A top doctor, who is a member at several government panels, shared an example of how Cuba runs medical colleges, explaining that the rule of asking for a huge plot of land is meaningless. “Ultimately, students have to bear the cost.”
“In Cuba, you will find classes of medical colleges going on or the labs constructed in an official complex or a shopping complex. Like any other office, they open classes and train students.”
According to the World Bank Data, Cuba has one of the highest number of doctors per 1,000 people. The WHO recommends 1 doctor for every 1,000 patients, whereas Cuba has 8.42 doctors for every 1,000 patients.
RUN EXISTING COLLEGES IN DOUBLE SHIFTS
Estimates show that two-thirds of India house one-third of medical colleges.
“Increasing the batch size is not a good idea,” a dean of a government medical college said, saying that it impacts the quality of learning.
But running colleges in double shifts may exhaust the faculty – the idea may need fine-tuning but it does not require any capital expenditure, only a slight spike in variable expenditure such as electricity bills, salaries etc.
According to Bipin Batra, former director of National Board of Examination (NBE) – a top body responsible for conducting medical entrance tests in India – a hybrid learning model should be adopted going forward.
“Faculty can be incentivised, intelligent rosters can be designed and common classrooms can be created by virtually linking multiple medical colleges to share professors for subjects, where there is a shortage of faculty, along with using smart learning methods such as pre-recorded lectures.”
The operational expenses required can simply be adjusted against the fee of additional candidates enrolled.
INCENTIVISE PHILANTHROPY, MINORITY INSTITUTIONS TO INVEST
Separate policies to incentivise corporate social responsibility (CSR), philanthropy and faith-based institutions should be brought in to invest in medical institutions.
These categories can invest a good amount of funds, if tax incentives and policy benefits such as land concessions, single window clearance for setting up medical colleges and hospitals could be brought in.
Also, minority-run institutions have excelled in providing top-notch doctors to India.

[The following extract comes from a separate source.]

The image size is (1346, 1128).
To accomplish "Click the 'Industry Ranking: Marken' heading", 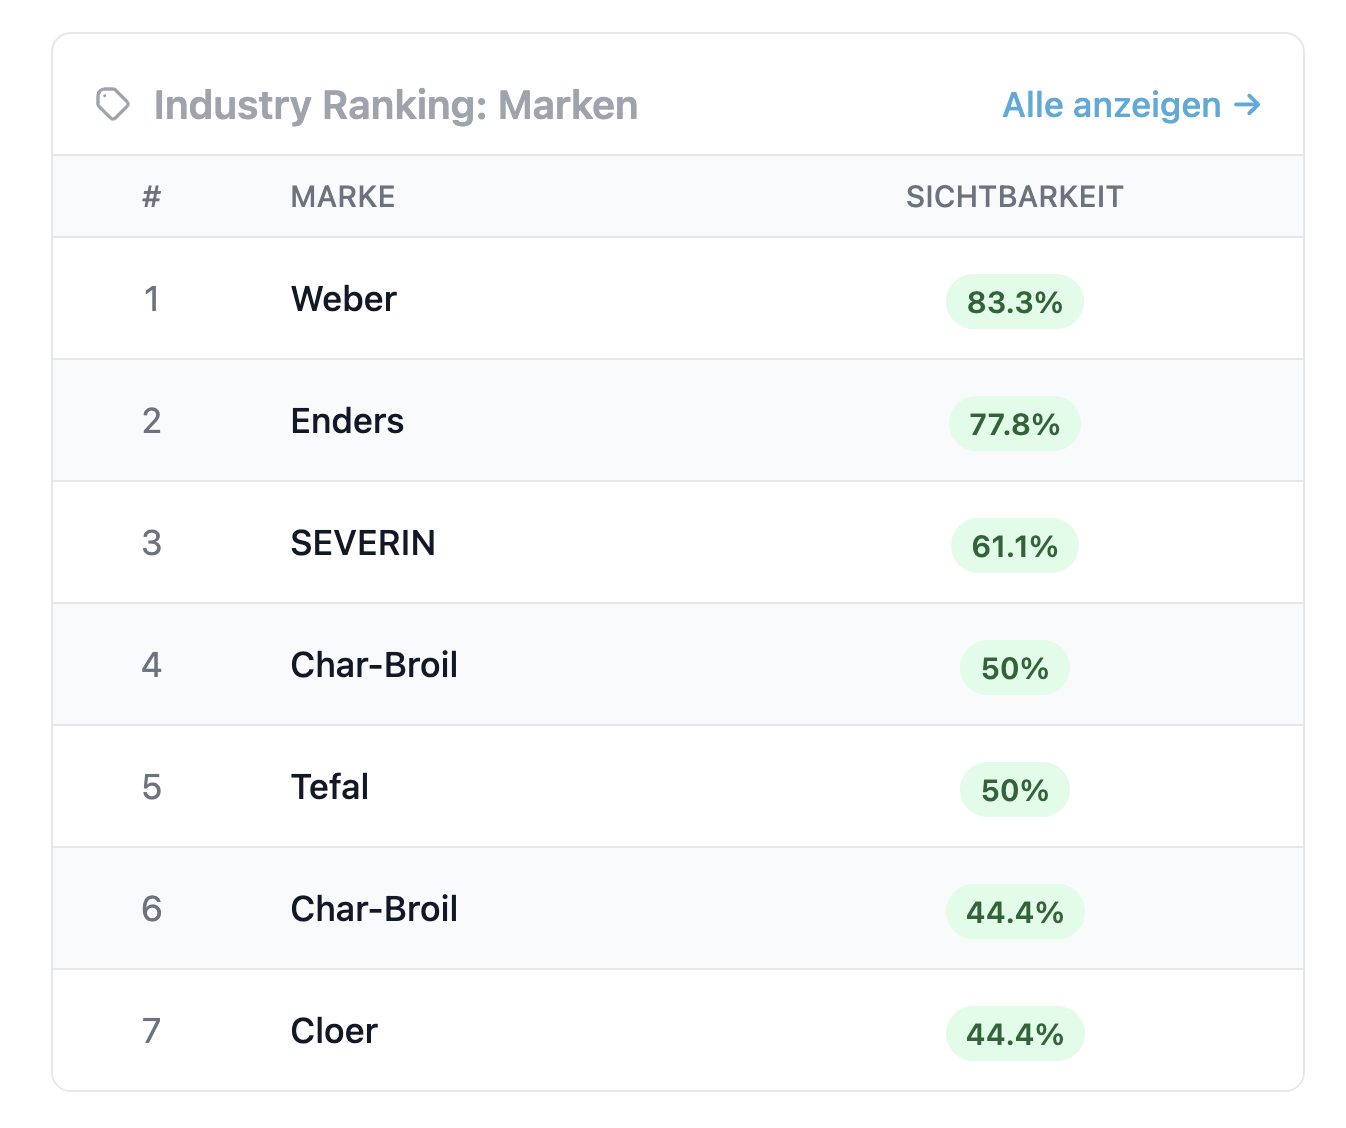I will pos(396,105).
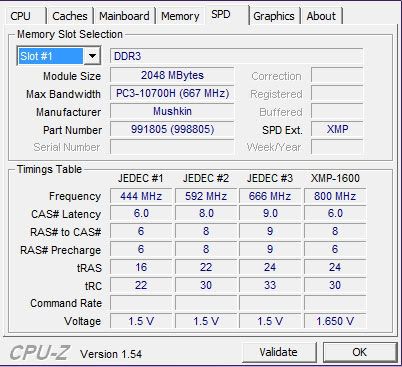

Top medical colleges such as Maulana Azad Medical College in New Delhi, Christian Medical College in Vellore, St. John’s Medical College in Bengaluru have excelled in giving high-quality doctors.
A separate policy could be made to encourage minority-run trusts.
RELEASE LIST OF TRUSTED FOREIGN COLLEGES
The idea may not lead to addition of seats for medical students who want to study in India. However, it can help parents and students make an informed choice when planning to go abroad.
“I am told that there are certain colleges in foreign countries where a batch of students consists of even 900 students. Parents send their children without knowing these facts,” Dr K Srinath Reddy revealed in an elaborate discussion on the subject.
Instead of treating foreign-returned students with mockery, the central government can rank and release the country-wise list of medical colleges based on the performance of their students in India’s screening exam – Foreign Medical Graduate Exam (FMGE).
It can be a document similar to the list of UGC-recognised universities that Indian parents and students refer to before applying for admission.
Moreover, experts believe that there are several medical colleges across the globe, for whom Indian students constitute a main clientele, who will be ready to amend their curriculum based on the suggestions from India.
Batra from NBE said that the institutions in Mauritius, Nepal and Philippines have adopted Indian curriculum for undergraduate programmes and the results are visible in the high number of candidates qualifying the screening tests.
This move will help improve the pass percentage of FMGE (the current pass percentage is as low as 15%) and will add around 20,000 trained MBBS doctors to India per year, without any load on the exchequer.